Der Versuch, das sozialkritische Potenzial von Kunst aus dem Blickwinkel der Erniedrigten aufzuzeigen, bildet eine Konstante in ihrer Arbeit. Oft kommt es auch zu einem kurzen Ausstieg aus dem Stück, zu einem Aufbrechen der Theater-Illusion, durchaus im Sinne Brechts, vermittelt durch Konwitschny und Ruth Berghaus, bei der sie zuerst studierte. Inzwischen habe hier aber ein "Abnabelungsprozess" stattgefunden, sagt die Mitdreißigerin im Standard-Gespräch, die versichert, dass es ihr keineswegs darum gehe, zu provozieren. Viel eher sieht sie ihre Aufgabe darin, "zwischen Werk, Autor und Zuschauern zu vermitteln", um zu einer Interpretation der Stücke zu gelangen.

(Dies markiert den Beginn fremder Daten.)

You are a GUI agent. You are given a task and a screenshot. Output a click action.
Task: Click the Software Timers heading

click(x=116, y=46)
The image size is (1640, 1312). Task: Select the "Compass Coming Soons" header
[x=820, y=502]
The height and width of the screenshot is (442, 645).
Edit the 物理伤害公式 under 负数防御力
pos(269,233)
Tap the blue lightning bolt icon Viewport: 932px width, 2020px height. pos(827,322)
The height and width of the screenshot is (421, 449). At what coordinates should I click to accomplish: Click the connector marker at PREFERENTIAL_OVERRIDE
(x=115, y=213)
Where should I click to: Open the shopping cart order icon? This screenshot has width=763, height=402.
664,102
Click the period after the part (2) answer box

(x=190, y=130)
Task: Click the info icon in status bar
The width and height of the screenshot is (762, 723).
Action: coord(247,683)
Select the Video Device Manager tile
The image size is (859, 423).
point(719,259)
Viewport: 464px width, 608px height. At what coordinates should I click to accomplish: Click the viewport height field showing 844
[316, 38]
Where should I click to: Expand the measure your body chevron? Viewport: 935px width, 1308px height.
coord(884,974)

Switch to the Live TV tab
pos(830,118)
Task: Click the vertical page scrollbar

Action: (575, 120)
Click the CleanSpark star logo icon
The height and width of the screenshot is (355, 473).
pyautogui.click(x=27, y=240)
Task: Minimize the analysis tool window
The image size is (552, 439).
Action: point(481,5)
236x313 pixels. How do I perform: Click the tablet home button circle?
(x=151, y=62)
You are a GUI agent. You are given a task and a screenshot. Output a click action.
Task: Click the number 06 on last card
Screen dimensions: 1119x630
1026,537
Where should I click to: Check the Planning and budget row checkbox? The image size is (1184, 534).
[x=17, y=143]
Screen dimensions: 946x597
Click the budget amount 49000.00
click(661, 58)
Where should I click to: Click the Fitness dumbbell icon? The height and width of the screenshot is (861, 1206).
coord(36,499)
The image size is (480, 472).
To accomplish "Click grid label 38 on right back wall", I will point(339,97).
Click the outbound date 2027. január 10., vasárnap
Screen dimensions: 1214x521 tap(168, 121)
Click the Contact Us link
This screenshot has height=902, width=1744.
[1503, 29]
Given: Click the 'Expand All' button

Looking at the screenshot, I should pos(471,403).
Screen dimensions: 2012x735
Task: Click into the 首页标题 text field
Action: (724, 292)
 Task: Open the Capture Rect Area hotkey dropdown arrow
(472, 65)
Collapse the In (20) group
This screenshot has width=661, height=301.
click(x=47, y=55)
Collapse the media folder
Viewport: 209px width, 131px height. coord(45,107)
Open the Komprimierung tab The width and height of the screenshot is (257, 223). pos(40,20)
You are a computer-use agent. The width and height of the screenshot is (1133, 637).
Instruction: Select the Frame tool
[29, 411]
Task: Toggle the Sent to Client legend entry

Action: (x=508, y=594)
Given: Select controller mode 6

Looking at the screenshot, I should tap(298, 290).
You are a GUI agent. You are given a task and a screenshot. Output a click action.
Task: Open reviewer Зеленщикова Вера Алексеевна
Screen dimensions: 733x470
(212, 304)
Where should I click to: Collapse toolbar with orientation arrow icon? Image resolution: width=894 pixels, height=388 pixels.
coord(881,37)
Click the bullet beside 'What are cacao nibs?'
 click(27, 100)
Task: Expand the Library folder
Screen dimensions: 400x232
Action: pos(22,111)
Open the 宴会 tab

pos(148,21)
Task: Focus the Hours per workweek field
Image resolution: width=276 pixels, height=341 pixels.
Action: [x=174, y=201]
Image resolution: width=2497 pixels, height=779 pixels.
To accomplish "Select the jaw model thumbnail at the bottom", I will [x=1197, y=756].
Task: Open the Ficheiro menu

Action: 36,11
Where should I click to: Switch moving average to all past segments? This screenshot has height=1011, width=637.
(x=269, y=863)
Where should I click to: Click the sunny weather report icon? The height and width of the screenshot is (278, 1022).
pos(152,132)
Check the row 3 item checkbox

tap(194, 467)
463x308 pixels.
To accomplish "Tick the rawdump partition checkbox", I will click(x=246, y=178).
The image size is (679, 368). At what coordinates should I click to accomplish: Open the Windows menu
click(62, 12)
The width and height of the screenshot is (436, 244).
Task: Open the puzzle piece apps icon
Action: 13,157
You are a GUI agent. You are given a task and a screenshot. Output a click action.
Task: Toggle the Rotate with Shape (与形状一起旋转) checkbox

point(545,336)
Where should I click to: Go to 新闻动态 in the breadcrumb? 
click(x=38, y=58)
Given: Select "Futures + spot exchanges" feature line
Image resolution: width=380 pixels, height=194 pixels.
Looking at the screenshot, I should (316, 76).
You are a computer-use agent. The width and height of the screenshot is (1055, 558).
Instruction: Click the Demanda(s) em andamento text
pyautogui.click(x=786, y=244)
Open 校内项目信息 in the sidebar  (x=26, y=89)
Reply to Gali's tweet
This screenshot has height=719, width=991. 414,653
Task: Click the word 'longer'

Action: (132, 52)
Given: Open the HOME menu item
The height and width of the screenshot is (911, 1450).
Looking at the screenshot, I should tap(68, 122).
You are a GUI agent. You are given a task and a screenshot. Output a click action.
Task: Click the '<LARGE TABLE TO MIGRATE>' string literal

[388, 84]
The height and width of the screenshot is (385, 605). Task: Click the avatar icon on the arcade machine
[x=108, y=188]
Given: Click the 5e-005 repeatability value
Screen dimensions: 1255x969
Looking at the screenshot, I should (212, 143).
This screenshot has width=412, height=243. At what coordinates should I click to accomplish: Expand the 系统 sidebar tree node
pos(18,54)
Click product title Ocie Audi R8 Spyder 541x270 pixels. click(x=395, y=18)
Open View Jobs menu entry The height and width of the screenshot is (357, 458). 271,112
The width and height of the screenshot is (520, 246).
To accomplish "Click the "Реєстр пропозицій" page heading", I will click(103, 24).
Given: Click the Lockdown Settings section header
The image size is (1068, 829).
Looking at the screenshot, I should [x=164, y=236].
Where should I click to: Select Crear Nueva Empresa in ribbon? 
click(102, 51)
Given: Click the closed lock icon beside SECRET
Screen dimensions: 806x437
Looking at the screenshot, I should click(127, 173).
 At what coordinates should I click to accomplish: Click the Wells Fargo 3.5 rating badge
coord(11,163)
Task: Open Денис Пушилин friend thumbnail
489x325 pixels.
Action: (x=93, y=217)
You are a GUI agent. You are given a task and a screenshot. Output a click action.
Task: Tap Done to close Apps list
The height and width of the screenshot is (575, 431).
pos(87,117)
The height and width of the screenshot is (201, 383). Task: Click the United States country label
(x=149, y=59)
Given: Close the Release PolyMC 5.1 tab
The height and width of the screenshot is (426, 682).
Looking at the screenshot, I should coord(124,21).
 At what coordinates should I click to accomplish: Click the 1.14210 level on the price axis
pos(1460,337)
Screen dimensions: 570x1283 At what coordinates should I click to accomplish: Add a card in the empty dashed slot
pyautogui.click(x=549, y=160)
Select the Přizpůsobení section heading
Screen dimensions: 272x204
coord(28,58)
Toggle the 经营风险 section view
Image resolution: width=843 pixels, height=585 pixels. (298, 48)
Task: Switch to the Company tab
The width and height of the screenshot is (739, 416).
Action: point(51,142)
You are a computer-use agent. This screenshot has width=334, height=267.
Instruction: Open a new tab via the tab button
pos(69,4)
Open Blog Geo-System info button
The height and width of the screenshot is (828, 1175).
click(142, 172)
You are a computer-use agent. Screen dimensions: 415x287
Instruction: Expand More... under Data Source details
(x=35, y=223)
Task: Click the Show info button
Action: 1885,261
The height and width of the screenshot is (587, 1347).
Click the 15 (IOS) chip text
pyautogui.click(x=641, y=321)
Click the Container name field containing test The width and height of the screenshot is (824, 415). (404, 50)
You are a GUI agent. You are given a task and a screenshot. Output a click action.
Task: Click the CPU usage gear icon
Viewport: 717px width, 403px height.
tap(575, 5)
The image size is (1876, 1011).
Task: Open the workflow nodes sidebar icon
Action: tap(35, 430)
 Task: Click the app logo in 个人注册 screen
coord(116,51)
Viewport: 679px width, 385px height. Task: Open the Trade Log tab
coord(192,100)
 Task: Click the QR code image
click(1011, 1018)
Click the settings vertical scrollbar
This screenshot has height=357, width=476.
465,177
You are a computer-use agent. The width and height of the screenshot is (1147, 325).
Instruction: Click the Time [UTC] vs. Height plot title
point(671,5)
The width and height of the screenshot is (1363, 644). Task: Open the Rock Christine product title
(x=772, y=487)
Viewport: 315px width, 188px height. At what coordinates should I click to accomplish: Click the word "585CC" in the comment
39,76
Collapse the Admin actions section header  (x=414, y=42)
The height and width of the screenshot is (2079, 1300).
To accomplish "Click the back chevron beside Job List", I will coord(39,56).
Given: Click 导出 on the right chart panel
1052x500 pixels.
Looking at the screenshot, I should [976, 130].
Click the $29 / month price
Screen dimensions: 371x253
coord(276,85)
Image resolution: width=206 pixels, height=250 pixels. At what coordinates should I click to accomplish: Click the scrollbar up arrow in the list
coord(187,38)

Das Sichtbarmachen verborgener Zusammenhänge beinhalte für sie in Tschaikowskys Pique Dame die Darstellung einer historischen Umbruchssituation, die mit der aktuellen Situation durchaus vergleichbar sei: "Menschen sehnen sich nach Vergangenem und betreiben deshalb Restauration." Ob das Wiener Publikum Nemirovas Ideen diesmal zu goutieren weiß, wird sich in der Premiere am kommenden Sonntag zeigen. Zu wünschen wäre es allen Beteiligten. (Daniel Ender / DER STANDARD, Print-Ausgabe, 25.10.2007)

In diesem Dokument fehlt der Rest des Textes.